A new federal program will reimburse up to $ 75,000 in student loans for health clinicians treating addiction in underserved areas.
“The goal is to ensure that sites that provide evidence-based care have the manpower to provide care,” said Israil Ali, director of the Division of National Health Service Corps, which is part of the US Department of Health and Human Services agency that oversees the program.
Employees at 89 Massachusetts drug treatment facilities may potentially be eligible. Some of these sites include the Spectrum Health Systems treatment centers in Worcester and North Adams, the opioid treatment center at Providence Behavioral Health Hospital in Holyoke, and programs run by Baystate and the Springfield Public Health Department.
The Substance Use Disorder Loan forgiveness program is an extension of another program run by the federal agency, which provides loan repayments to physicians working in underserved areas. The addiction program offers $ 75,000 in loan repayment in exchange for a commitment to work at a designated site in an underserved area for three years. There is a similar program for part-time workers.
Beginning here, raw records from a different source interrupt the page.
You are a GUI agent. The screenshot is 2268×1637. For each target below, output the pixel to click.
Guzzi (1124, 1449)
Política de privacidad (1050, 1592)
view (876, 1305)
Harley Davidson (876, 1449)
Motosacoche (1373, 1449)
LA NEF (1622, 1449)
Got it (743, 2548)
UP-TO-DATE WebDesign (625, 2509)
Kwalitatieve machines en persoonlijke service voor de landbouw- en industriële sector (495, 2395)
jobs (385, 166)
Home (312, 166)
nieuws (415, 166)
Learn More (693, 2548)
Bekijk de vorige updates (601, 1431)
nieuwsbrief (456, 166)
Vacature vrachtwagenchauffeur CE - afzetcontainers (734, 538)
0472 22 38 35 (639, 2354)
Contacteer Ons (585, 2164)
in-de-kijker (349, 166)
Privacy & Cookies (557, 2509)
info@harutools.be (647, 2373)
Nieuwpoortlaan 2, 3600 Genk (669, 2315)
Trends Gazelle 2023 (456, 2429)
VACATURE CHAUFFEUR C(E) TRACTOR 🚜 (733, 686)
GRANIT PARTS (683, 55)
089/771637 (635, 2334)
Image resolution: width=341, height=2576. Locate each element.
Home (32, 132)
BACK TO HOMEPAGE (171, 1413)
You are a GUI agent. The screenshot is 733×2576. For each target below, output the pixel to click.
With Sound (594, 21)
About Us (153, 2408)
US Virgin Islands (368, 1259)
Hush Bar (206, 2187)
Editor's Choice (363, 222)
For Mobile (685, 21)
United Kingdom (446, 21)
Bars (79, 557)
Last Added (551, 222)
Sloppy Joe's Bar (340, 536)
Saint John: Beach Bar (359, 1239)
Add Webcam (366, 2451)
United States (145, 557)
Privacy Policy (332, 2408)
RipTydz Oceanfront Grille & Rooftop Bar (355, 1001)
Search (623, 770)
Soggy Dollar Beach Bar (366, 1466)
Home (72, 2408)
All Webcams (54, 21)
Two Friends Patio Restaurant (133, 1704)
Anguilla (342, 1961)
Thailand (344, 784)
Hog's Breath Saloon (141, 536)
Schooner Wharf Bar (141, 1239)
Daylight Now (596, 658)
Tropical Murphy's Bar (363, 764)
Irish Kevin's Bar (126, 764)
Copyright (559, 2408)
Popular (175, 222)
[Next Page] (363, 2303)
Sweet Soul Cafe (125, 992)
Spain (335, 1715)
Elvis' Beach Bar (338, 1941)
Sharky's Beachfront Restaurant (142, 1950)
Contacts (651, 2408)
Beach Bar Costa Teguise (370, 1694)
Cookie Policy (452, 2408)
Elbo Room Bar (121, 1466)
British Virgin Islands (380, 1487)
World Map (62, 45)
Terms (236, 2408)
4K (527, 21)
It is open not only to doctors, but also to nurses, pharmacists and addiction counselors.
The program was launched on December 27 to tackle the growing epidemic of opioid addiction in the country. It is funded with $ 75 million for the first year, and program officials hope to repay loans from 1,100 clinicians.
Gabriel Wishik, a doctor who works for Boston Health Care for the Homeless, started working there through a loan repayment program from the same federal agency. Wishik said being able to offer a loan repayment helps attract qualified applicants and increase the number of clinicians working in the field.
Today, people with substance use disorders often struggle to find treatment, and the state has struggled to open new treatment beds. The program will do nothing to address the persistent problem of low reimbursement rates, including from public insurance programs, for drug treatment, which makes it difficult for these units to be profitable.
But Wishik said “there is a shortage at all levels of the treatment continuum,” including the workforce.
“There are a lot of competing career paths. It’s one way to get people into this career, ”he said.
Correction: The number of clinicians whose loans will be repaid has been updated, based on corrected information provided by the Health Resources and Services Administration.